FPI Flows Likely To Be Volatile; Sensex & Nifty Index Declined By 2% This Week


BSE IT index gained post TCS results; BSE Capital Goods, BSE Power and BSE Reality indices witnessed weekly loss in excess of 5%


Shrikant Chouhan, 

Head Equity Research, 

Kotak Securities

Mumbai, January 10, 2025: The Indian equity markets underperformed most of the global markets. Sensex and Nifty index declined by ~2% this week. The correction was more severe in the midcap and the small cap stocks. BSE Midcap index and Smallcap index declined by 5% during the week. Almost all major sectors saw decline in this week with BSE Capital Goods, BSE Power and BSE Reality indices witnessing weekly loss in excess of 5%.

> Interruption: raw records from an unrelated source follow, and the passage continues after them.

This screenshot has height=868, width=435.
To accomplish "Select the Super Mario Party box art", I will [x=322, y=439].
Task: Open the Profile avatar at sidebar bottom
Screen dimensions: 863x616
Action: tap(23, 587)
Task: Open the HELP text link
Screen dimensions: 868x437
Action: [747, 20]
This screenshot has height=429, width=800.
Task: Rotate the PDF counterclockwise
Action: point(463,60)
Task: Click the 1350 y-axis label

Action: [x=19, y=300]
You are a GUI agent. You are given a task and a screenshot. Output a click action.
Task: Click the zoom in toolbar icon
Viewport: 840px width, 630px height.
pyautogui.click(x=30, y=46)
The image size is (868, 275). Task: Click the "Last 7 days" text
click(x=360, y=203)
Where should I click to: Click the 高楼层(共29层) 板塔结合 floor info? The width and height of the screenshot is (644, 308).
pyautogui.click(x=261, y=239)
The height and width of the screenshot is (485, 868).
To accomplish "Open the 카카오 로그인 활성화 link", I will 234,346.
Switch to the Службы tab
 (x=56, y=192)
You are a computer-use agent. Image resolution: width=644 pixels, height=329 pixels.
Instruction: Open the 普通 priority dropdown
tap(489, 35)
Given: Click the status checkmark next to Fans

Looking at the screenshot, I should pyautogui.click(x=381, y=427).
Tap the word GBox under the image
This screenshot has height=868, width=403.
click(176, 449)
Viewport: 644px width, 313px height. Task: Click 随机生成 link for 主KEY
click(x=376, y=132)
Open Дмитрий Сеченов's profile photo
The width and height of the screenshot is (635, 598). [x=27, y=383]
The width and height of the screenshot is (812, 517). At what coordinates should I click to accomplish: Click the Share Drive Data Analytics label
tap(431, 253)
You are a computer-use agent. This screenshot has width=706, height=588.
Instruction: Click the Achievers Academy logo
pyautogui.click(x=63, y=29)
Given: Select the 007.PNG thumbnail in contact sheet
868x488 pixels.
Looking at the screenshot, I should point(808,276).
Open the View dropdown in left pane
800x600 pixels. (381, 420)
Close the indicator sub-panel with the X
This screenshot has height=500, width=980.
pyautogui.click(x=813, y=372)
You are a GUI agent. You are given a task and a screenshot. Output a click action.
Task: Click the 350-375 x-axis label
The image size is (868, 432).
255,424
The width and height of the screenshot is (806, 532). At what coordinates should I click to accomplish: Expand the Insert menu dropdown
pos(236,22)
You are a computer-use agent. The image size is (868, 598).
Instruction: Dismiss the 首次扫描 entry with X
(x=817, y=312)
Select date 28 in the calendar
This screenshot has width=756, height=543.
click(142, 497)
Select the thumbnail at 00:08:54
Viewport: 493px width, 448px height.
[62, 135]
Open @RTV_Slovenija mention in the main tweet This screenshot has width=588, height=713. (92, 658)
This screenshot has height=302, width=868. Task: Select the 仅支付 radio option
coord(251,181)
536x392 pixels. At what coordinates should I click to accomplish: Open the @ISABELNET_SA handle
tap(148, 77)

On the contrary, BSE IT index gained post TCS results. TCS reported flat revenues and 40 bps increase in EBIT margin, broadly in line with our estimates. Deal TCV grew sharply qoq and yoy for TCS. Crude oil price continued its uptrend during the week and any significant further increase can pose some challenge to the economy. Upcoming inflation data would be an important macro data to watch out. Stock specific action is expected over the next few weeks as the companies declare their Q3FY25 results.

FPI-FII details

Q) The amount/reason for outflow/inflow (1st Jan to 9th Jan 2025).

FIIs continued to be net cash seller to the tune of Rs. 19,103 crores, to date in Jan’25.

Q) How is the future FPI flow expected to be?

Nifty has been under pressure and underperformed most global markets. The correction was more severe in SMIDs. On the economy front, the NSO estimated FY25 real GDP growth at 6.4%, implying 6.7% growth in H2FY25 (6% in H1FY25). FPI flows are expected to remain volatile.

Q) How are other emerging markets performing?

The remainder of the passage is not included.